Walking past the camp nearest my home, I saw the consequences up close. Flimsy tarpaulins buckled beneath the weight of water, mattresses bobbed in water and clothes remained wet, incapable of drying. Each step reminded me how fragile these shelters were and how close the rain and cold came to claiming life and health for hundreds of thousands living in tents and packed sanctuaries.

The majority of these individuals have already been uprooted, many on multiple occasions. Homes are destroyed. Neighbourhoods leveled. Winter has descended upon Gaza, but defense against it has not. It has come devoid of safe refuge, without electricity, lacking heat.

A Teacher's Anguish

As a university lecturer in Gaza, this weather causes deep concern. My students are not distant names; they are individuals I know; smart, persistent, but profoundly exhausted. Most participate in digital sessions from tents; others from packed rooms where solitude is unattainable and connectivity intermittent. Many of my students have already experienced bereavement. Most have lost their homes. Yet they still try to study. Their perseverance is astounding, but it should not be required in this way.

In Gaza, what would usually be routine academic practices—projects, due dates—turn into moral negotiations, dictated every moment by anxiety over students’ well-being, comfort and access to shelter.

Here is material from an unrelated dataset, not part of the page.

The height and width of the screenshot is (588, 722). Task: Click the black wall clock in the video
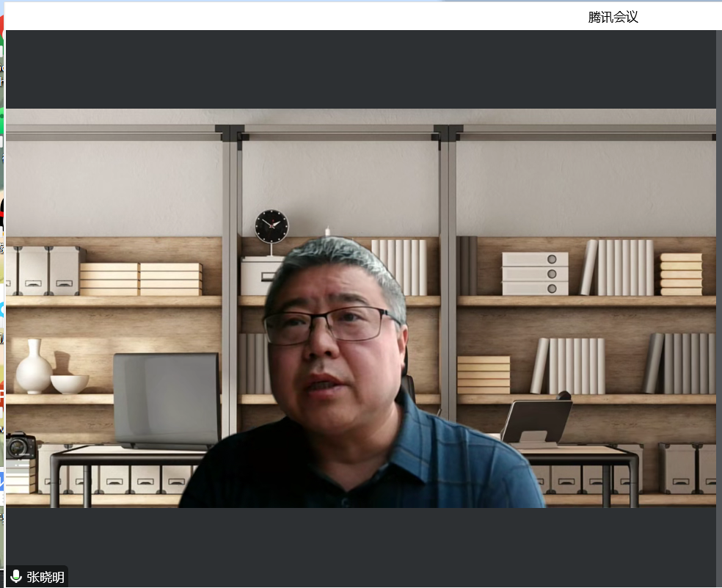[x=271, y=226]
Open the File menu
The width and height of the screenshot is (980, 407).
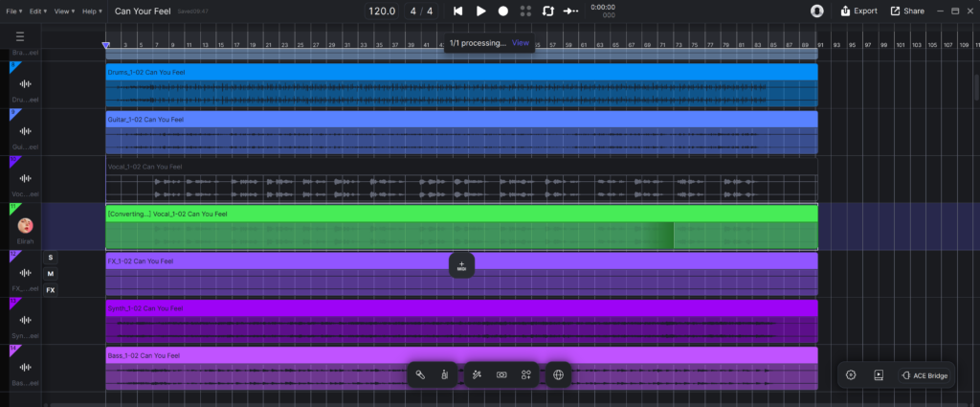pyautogui.click(x=13, y=11)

When the storm rages, I find myself thinking about them. Do they have dryness? Do they feel any warmth? Has the gale ripped through their shelter while they were trying to sleep? For those remaining in apartments, or the shells that are left, there is an absence of warmth. With electricity scarce and fuel rare, warmth comes primarily through wearing multiple layers and using any remaining covers. Despite this, cold nights are intolerable. What about those living in tents?

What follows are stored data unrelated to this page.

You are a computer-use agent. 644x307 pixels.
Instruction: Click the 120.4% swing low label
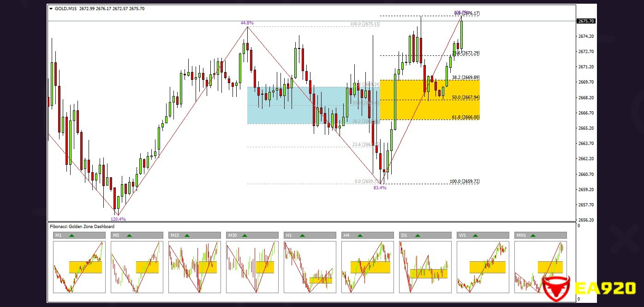tap(118, 219)
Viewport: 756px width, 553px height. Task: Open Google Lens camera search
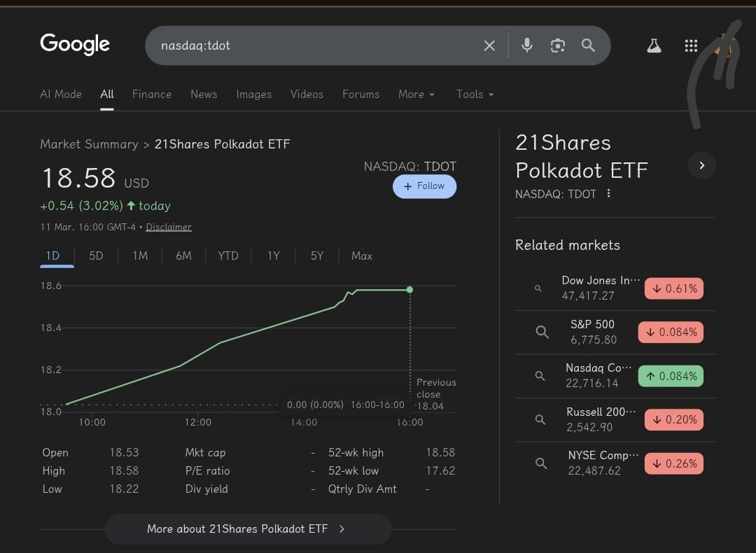pos(557,45)
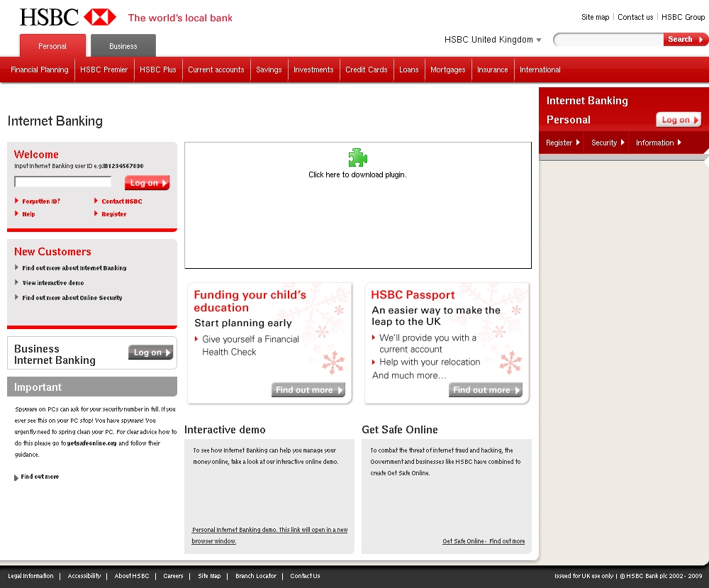Image resolution: width=709 pixels, height=588 pixels.
Task: Open the HSBC United Kingdom country dropdown
Action: pos(493,40)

The Humanitarian Shortfall

Figures show that more than a million people in Gaza reside in temporary housing. Humanitarian assistance, including insulated tents, have been insufficient. Amid the last tempest, aid organizations reported distributing tarpaulins, tents and bedding to numerous households. In reality, however, this assistance was frequently felt to be inconsistent and lacking, limited to temporary solutions that did little against prolonged exposure to cold, wind and rain. Tents collapse. Sicknesses, hypothermia, and infections linked to damp conditions are increasing.

This goes beyond an surprise calamity. Winter comes every year. People in Gaza understand this failure not as misfortune, but as abandonment. People speak of how essential materials are restricted or delayed, while attempts to repair damaged homes are repeatedly obstructed. Local initiatives have tried to find solutions, to distribute plastic sheeting, yet they remain limited by bureaucratic barriers. The failure is political and humanitarian. Answers are available, but are withheld.

A Preventable Suffering

The factor that intensifies this hardship especially heartbreaking is how preventable it is. No individual ought to study, raise children, or combat disease standing ankle-deep in cold water inside a tent. No student should fear the rain damaging their precious phone. Rain exposes just how precarious existence is. It challenges health worn down by stress, exhaustion, and grief.

This year's chill aligns with the Christmas season that, for millions, represents warmth, refuge and care for the disadvantaged. In Palestine, that {symbolism

Arthur Ruiz
Arthur Ruiz

Lena ist eine erfahrene Journalistin mit Fokus auf deutsche Politik und gesellschaftliche Entwicklungen, bekannt für ihre klaren Analysen.